Click-target data
----------
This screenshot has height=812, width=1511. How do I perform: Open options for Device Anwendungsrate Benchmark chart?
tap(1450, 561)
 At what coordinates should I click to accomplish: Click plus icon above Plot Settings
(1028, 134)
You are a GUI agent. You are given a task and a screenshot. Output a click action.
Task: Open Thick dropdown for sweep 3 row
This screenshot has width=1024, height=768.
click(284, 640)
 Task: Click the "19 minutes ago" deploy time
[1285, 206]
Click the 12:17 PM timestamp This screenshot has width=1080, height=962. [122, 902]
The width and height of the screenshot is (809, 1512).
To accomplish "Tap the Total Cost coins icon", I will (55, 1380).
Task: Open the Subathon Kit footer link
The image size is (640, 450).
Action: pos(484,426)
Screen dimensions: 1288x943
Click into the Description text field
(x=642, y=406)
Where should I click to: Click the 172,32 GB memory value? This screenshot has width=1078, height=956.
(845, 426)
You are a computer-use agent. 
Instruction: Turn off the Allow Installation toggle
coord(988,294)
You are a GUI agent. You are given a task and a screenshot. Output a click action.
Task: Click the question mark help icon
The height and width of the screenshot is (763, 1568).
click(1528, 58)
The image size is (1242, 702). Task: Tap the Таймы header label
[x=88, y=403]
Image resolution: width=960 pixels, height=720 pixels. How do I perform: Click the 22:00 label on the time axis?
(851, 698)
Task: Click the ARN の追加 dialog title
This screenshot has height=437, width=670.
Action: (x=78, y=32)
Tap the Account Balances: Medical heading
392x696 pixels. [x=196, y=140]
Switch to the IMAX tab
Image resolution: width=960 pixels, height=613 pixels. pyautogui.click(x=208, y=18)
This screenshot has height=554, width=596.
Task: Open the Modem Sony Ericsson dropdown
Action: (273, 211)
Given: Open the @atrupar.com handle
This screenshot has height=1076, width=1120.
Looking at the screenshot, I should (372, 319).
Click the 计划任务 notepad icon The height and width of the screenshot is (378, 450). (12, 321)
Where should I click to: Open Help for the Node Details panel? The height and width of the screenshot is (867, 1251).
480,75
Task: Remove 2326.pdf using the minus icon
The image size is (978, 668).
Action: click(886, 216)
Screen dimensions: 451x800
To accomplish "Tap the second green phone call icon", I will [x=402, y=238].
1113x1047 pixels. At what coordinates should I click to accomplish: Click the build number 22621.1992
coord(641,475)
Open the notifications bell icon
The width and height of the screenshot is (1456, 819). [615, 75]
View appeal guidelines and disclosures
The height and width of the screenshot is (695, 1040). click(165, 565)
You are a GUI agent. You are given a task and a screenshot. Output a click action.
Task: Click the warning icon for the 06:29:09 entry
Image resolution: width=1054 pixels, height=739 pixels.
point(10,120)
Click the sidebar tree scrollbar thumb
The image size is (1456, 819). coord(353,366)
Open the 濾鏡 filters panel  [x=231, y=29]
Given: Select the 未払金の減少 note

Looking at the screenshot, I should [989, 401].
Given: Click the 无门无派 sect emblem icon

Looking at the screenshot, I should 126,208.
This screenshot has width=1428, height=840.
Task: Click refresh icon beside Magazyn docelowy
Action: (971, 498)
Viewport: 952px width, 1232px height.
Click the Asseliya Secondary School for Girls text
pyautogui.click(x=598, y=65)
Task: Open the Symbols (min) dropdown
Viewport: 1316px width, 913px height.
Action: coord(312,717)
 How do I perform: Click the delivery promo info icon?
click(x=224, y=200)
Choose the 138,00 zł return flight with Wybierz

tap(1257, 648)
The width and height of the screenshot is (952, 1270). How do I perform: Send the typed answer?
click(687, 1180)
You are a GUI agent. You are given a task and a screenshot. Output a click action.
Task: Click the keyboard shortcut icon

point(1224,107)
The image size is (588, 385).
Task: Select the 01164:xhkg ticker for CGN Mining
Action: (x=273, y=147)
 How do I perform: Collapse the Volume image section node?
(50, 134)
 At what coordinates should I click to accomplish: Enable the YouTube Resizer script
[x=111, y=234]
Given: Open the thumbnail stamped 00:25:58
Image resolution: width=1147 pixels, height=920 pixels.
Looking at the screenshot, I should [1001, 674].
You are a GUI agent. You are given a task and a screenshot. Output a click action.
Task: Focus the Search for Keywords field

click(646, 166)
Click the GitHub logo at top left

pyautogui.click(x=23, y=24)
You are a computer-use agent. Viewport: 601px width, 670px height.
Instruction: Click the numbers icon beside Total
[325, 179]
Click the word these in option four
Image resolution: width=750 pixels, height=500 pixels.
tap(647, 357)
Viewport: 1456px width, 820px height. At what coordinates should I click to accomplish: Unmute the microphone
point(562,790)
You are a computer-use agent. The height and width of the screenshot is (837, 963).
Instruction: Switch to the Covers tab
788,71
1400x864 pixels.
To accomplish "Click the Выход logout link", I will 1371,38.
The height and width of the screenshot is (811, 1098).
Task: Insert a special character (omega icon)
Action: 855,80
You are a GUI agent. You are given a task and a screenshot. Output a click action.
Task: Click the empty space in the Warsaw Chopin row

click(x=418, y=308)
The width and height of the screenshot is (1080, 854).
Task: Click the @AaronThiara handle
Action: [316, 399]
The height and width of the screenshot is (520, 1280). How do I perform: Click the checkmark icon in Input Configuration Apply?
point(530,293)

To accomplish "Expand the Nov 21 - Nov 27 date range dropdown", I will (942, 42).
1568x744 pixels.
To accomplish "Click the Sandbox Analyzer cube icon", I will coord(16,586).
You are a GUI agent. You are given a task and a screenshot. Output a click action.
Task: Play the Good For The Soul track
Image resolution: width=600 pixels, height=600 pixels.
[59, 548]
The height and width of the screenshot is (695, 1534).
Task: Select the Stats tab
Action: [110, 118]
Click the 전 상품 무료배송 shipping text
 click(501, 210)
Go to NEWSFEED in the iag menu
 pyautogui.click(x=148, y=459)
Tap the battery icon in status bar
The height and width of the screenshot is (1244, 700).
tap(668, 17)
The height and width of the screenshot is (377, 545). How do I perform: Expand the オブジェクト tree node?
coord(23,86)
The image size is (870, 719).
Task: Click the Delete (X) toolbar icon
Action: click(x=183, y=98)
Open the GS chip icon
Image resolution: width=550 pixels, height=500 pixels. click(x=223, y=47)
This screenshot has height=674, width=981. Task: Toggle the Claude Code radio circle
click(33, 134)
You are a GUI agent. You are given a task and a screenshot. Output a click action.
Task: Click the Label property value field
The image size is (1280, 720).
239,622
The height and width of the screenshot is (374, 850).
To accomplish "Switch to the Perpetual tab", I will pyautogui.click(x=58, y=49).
----------
§ Task description
Please rewrite the listing from its start up to and including the line with "392x696 pixels. [x=196, y=140]", replacing "Plot Settings" with "Graph Settings" and leaving everything else unchanged.

§ Solution to the problem
This screenshot has height=812, width=1511. How do I perform: Open options for Device Anwendungsrate Benchmark chart?
tap(1450, 561)
 At what coordinates should I click to accomplish: Click plus icon above Graph Settings
(1028, 134)
You are a GUI agent. You are given a task and a screenshot. Output a click action.
Task: Open Thick dropdown for sweep 3 row
This screenshot has width=1024, height=768.
click(284, 640)
 Task: Click the "19 minutes ago" deploy time
[1285, 206]
Click the 12:17 PM timestamp This screenshot has width=1080, height=962. [122, 902]
The width and height of the screenshot is (809, 1512).
To accomplish "Tap the Total Cost coins icon", I will (55, 1380).
Task: Open the Subathon Kit footer link
The image size is (640, 450).
Action: pos(484,426)
Screen dimensions: 1288x943
Click into the Description text field
(x=642, y=406)
Where should I click to: Click the 172,32 GB memory value? This screenshot has width=1078, height=956.
(845, 426)
You are a computer-use agent. 
Instruction: Turn off the Allow Installation toggle
coord(988,294)
You are a GUI agent. You are given a task and a screenshot. Output a click action.
Task: Click the question mark help icon
The height and width of the screenshot is (763, 1568).
click(1528, 58)
The image size is (1242, 702). Task: Tap the Таймы header label
[x=88, y=403]
Image resolution: width=960 pixels, height=720 pixels. How do I perform: Click the 22:00 label on the time axis?
(851, 698)
Task: Click the ARN の追加 dialog title
This screenshot has height=437, width=670.
Action: (x=78, y=32)
Tap the Account Balances: Medical heading
392x696 pixels. [x=196, y=140]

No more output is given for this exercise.